- PASSAGE PROVIDED -
From Upsets to Buzzer Beaters

March Madness. My favorite month of the year.

For those unaware, March Madness is the month long NCAA Men's and Women's Basketball Tournament. By March 31st, one team will be cutting down those nets and celebrating in the biggest party of the year.

Ever since I was a little kid, I always loved making a bracket. Choosing teams with the best jerseys or the coolest mascots was my strategy as a kid, but now I focus more on what upsets might happen.

The BEST part about March Madness is seeing what underdog team can pull out a win against a team destined for victory. March Madness is known for its upsets, buzzer beaters, and shocking wins. A team's high ranking might not mean anything more than an easier schedule, but lower ranked teams have time and time again come out to shock the #1 and #2 seeds.

As a Freshmen at Villanova University, I'm ecstatic for March. The Men's team recently won the Big East Championship and received that coveted automatic bid to the NCAA Tournament. To make things even better, they are ranked #1 in the East Division--and projected to win the division. The Wildcats are hoping for 2018 to be there 3rd NCAA Division win, full of many more buzzer beaters.

With all that March has to offer, I'm excited to see the upsets and the buzzer beaters, and of course, how Villanova shapes out this year.

Collected data entries:
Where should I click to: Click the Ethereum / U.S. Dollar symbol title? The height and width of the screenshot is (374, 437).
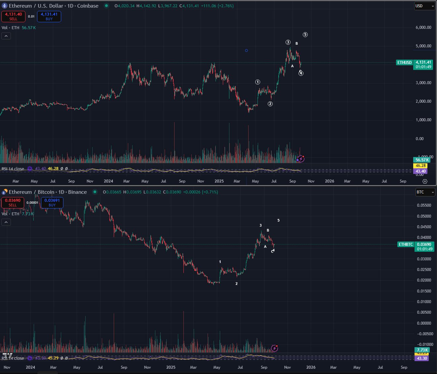point(36,6)
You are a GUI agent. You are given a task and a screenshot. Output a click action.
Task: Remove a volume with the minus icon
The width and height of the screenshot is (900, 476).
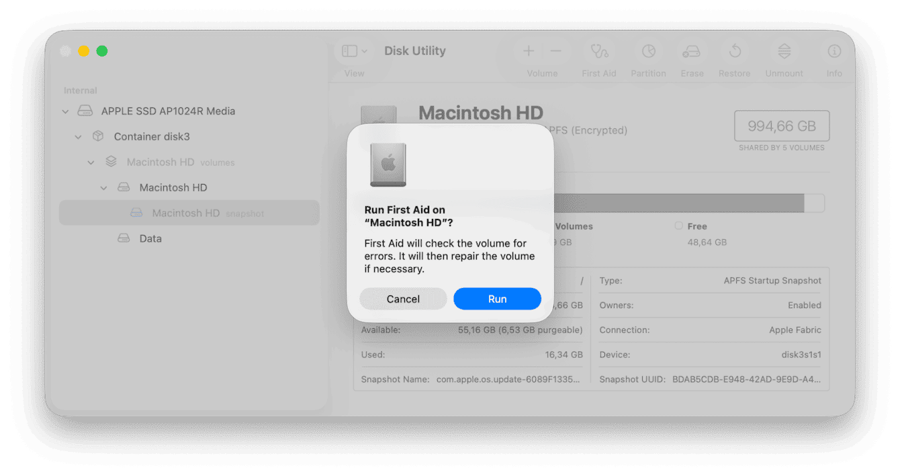(x=555, y=50)
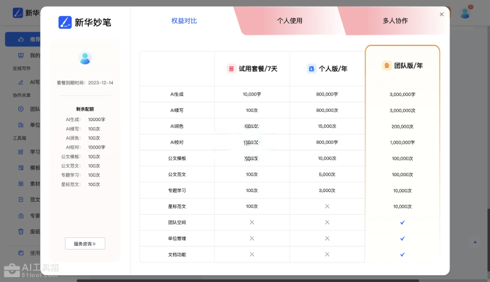This screenshot has width=490, height=282.
Task: Click the 推荐 item in the sidebar
Action: (25, 39)
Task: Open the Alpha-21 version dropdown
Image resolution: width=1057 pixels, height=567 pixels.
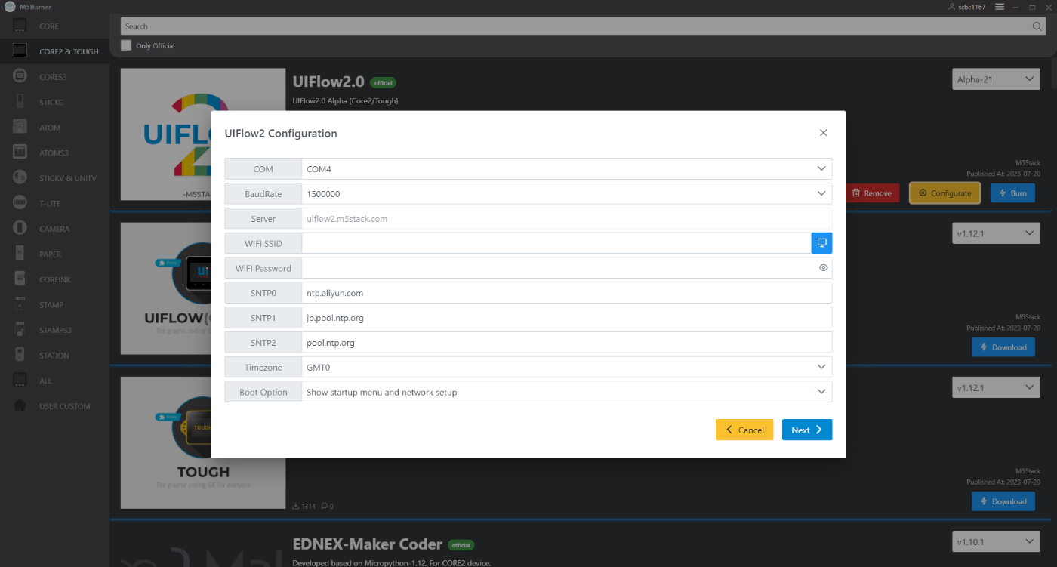Action: 995,79
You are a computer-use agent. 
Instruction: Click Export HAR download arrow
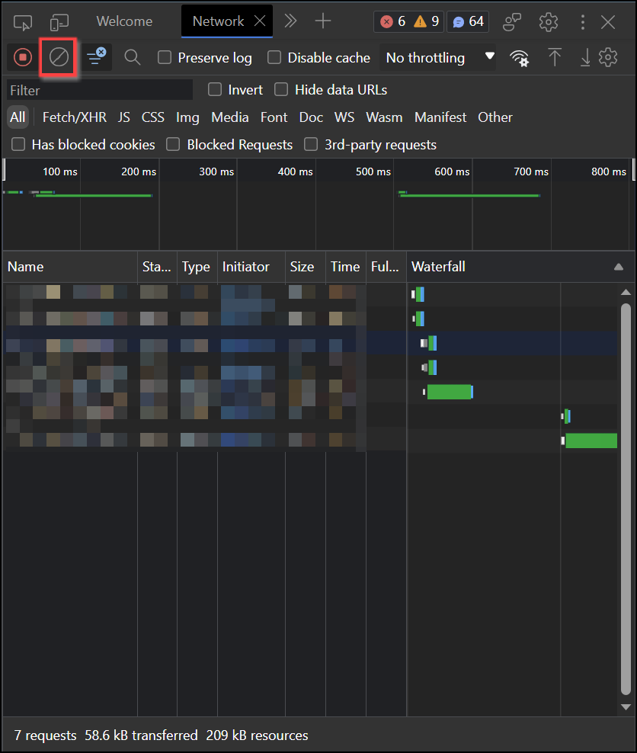(x=585, y=58)
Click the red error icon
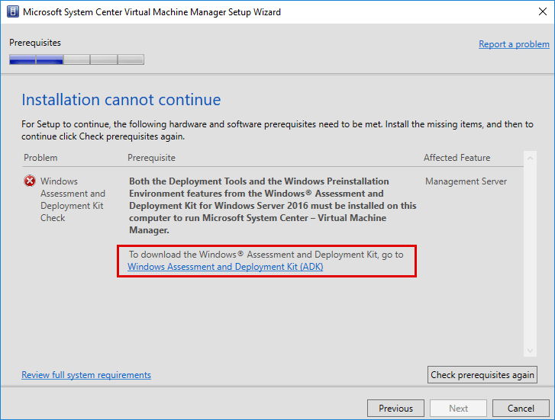555x420 pixels. click(x=30, y=181)
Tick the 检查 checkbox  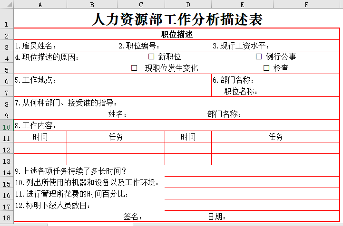click(x=266, y=68)
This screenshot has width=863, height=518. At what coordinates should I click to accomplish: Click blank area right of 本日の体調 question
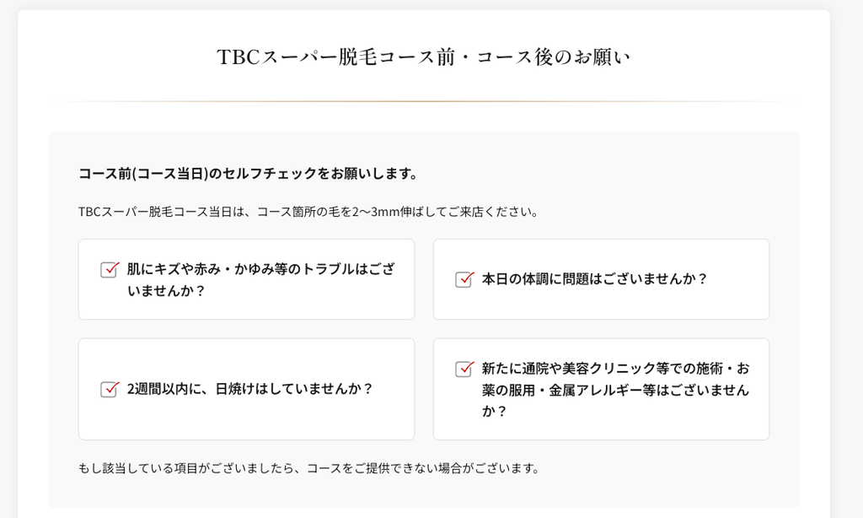(737, 279)
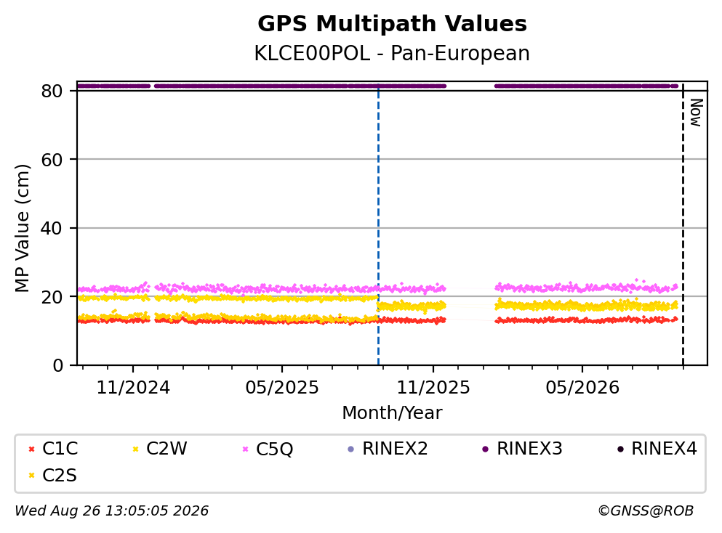This screenshot has width=722, height=533.
Task: Click the black dashed Now line
Action: (683, 225)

- THE TASK -
List the three things the March Madness passage says the tournament is known for.

- WRITTEN SOLUTION -
Upsets, buzzer beaters, and shocking wins.